### Assignment
Examine each line in the records below for the word "ipabeslag". Report how many lines contain it, and nothing else.

Saved entries
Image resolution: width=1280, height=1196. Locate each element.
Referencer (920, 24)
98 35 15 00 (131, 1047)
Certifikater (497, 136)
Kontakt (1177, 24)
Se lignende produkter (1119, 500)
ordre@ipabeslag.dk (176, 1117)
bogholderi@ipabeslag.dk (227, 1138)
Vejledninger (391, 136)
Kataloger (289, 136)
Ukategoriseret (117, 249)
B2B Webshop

### Expected output
2